We report species concentration data obtained during the vaporization and thermal decomposition of polydisperse multicomponent chlorinated hydrocarbon (CHC)/alcohol sprays. Mixtures of 1,1,1-trichloroethane (C2H3Cl3) (TCA) and isopropanol (C3H7OH) are atomized in the postflame environment of a methane/air (U 0.95) flame. Species concentrations, determined by extractive Fourier transform infrared analysis, reveal perturbations in TCA destruction and by-product species formation. The effect of isopropanol addition on by-product species concentrations is similar to previous results involving the thermal oxidation of TCA/alkane mixtures.
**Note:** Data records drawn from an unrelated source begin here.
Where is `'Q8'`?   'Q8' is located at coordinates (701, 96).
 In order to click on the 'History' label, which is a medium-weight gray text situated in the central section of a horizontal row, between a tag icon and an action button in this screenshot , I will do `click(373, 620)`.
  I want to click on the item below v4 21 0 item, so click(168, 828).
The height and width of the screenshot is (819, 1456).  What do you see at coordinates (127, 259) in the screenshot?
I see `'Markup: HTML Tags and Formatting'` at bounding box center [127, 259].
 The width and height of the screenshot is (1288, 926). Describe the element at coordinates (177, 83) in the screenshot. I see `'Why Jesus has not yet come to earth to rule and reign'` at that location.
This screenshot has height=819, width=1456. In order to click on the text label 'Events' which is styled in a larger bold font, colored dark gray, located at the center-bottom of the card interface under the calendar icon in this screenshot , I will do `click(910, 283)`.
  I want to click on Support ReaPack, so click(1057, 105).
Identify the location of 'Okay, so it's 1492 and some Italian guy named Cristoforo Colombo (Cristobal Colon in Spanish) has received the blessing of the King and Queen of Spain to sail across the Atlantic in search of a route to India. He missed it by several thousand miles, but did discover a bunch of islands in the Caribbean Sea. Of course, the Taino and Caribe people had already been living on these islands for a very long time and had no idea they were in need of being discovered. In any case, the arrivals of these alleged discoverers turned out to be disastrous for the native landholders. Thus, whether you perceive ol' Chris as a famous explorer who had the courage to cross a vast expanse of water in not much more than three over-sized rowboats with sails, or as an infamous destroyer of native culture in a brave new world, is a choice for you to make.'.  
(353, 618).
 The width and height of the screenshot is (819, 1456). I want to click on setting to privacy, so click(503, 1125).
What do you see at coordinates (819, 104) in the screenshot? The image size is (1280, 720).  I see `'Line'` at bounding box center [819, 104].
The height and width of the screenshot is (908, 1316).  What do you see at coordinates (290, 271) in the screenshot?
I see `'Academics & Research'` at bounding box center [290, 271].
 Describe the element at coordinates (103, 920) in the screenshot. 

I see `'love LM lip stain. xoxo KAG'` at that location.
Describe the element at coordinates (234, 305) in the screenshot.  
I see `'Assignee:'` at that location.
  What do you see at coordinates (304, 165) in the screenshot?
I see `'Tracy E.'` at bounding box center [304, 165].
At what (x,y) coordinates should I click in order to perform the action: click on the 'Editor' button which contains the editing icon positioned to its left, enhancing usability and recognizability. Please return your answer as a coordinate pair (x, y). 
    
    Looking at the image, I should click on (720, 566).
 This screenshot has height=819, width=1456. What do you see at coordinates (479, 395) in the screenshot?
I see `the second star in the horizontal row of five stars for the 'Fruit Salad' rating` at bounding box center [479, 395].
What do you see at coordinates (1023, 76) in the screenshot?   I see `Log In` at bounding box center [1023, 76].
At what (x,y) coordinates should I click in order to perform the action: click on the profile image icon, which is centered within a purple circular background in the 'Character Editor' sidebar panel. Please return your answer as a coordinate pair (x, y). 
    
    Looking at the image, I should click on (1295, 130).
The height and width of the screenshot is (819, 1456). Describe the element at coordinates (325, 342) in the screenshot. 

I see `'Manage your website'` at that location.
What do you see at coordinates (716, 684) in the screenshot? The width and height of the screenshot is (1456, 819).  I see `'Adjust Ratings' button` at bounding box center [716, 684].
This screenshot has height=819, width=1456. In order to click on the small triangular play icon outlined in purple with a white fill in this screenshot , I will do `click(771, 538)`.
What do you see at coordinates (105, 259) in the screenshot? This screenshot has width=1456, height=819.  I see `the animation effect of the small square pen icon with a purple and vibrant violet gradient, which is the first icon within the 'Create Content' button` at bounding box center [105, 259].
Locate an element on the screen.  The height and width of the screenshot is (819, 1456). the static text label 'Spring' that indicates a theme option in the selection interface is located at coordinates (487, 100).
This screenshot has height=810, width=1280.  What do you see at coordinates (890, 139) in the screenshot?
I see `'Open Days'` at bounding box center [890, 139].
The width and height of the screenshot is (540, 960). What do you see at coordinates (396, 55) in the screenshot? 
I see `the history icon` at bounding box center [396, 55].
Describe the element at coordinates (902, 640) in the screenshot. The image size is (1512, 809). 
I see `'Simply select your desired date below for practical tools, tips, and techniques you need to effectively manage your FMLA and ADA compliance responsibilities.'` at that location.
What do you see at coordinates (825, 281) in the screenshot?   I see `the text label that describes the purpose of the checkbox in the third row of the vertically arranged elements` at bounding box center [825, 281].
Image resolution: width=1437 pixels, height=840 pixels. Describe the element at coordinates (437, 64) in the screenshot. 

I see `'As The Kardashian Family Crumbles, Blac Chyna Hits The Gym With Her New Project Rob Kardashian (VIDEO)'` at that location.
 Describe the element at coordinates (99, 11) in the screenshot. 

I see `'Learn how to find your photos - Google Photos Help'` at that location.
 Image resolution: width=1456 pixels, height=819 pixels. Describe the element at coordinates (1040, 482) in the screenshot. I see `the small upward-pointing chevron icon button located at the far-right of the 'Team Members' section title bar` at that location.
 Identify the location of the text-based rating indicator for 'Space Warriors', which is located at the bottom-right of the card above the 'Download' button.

TCA destruction is incomplete at injection temperatures less than 1000 K. Under these conditions, TCA/isopropanol sprays produce lower residual TCA concentrations than pure TCA sprays. Review of physical property data, numerical modeling (to be published elsewhere), and comparisons with previous experimental results for TCA/heptane and TCA/hexadecane together suggest two primary findings. First, the conventional approach of parameterizing fuel volatility by the fuel saturation temperature at 101.3 kPa does not correlate with the trends evident in our data. For these fuel mixtures and conditions, the latent heat of vaporization (DHv) provides a better correlation. Second, the data also suggest that, for incineration-resistant multicomponent mixtures, the molecular weights of mixture constituents may influence droplet combustion characteristics and should be considered when formulating waste-blending strategies.